1. Define purpose and needs
First of all, we need to define the purpose of our design system and what needs we have internally. As with any solution, we need to start by understanding what problem we are trying to solve. I cannot stress enough that it's important that this discussion is meant for both design and engineering. A design system that only lives in Figma won't allow you to scale at full effect. Define a naming and file structure that works for everyone involved. Setting these pillars is the foundation of the system we're building.
2. Set tokens; color and typography
Start by defining the typography and colors that your brand uses. Set a type scale that works well, that's flexible, but is limited enough so it's clear when to use what. By setting our type and colors first, we can use these styles in all of our components and link them to the style library. That way, if we ever want to change colors or type, it'll automatically update in all of our components.
3. Define spacing and layout
It's easier to create components if we know what grid system they will live in. Setting the layout and grid spacing initially helps us a lot. We tend to use a grid system of 8px that is set up by intervals of, well 8px meaning spacing is 4px (0.5x), 8px (base), 16px (2x), 24px (3x), 48px (6x), etc.
4. Define shapes
Now it's time to get a little bit more visual and define shape settings, i.e. Are we using rounded shapes or sharp edges?

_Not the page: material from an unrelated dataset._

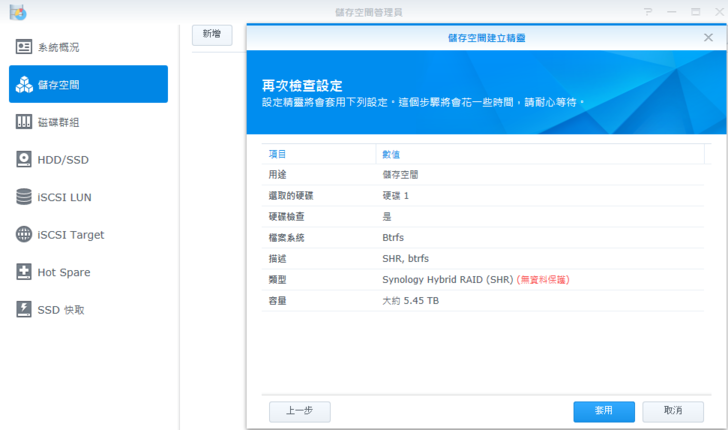
Task: Go to the HDD/SSD drive icon
Action: [24, 160]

Now we have the essentials of our design system in place, naming structure, tokens, spacing and shapes. It's time to build our first component!
5. Build out first atoms
We'll start with the smallest components (i.e. atoms). They are made out of the pieces that we've just defined; shapes, text, and color. This could be something basic as a button or an input field. Atoms are components that can't be broken down any further without ceasing to be functional.
6. Build out molecules
Using our first atoms, we can piece together multiple atoms together to create a molecule. Molecules are relatively simple groups of UI elements functioning together as a unit. Think of a molecule as something that's a little bit more advanced yet still pretty easy to define. This could be a product card that includes an image, a button, and a text description or a search field that has two atoms combined - an input field and a button.
7. Build out organisms
Organisms are relatively complex UI components composed of groups of molecules and/or atoms and/or other organisms. This could be a navigation that includes a search molecule, a login section, and navigation items.

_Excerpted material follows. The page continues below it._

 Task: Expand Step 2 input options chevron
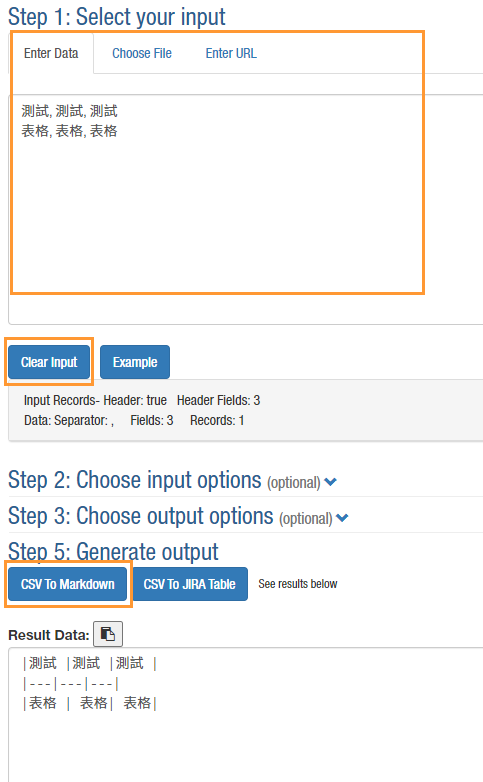pyautogui.click(x=330, y=482)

8. Combine organisms into templates
Templates are a type of page or screen in your digital experience, and done correctly, a template is nothing more than a specific set of organisms arranged in a particular layout on a page. Work to create consistent templates for similar pages or screens on the site; so our principles of consistency are reinforced, and developers can build more pages with less code.

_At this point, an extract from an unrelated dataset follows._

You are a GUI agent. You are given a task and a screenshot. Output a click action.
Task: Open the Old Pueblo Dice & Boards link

9. Populate templates to create pages
Finally, create final pages in your digital experience by populating templates with content that's relevant to a specific page. The principles of consistency and the embracing of a system should be similarly applied to content: photography and illustration should be of a consistent, defined style; animations should work the same way; copy should be written by following a set of editorial guidelines. While the actual content and pages are technically not part of the design system (they're the things the design system is used to build), it's important the design system is thoroughly tested with real content to ensure the system works as intended.
Often overlooked or disregarded due to lack of time, documentation collects how the components are built and how they should be used. This is one of the most important pieces of a design system. Without good documentation, it's not a system; it's just a collection of components. Agree on the documentation within both design and engineering teams so there's a shared belief and understanding of the system.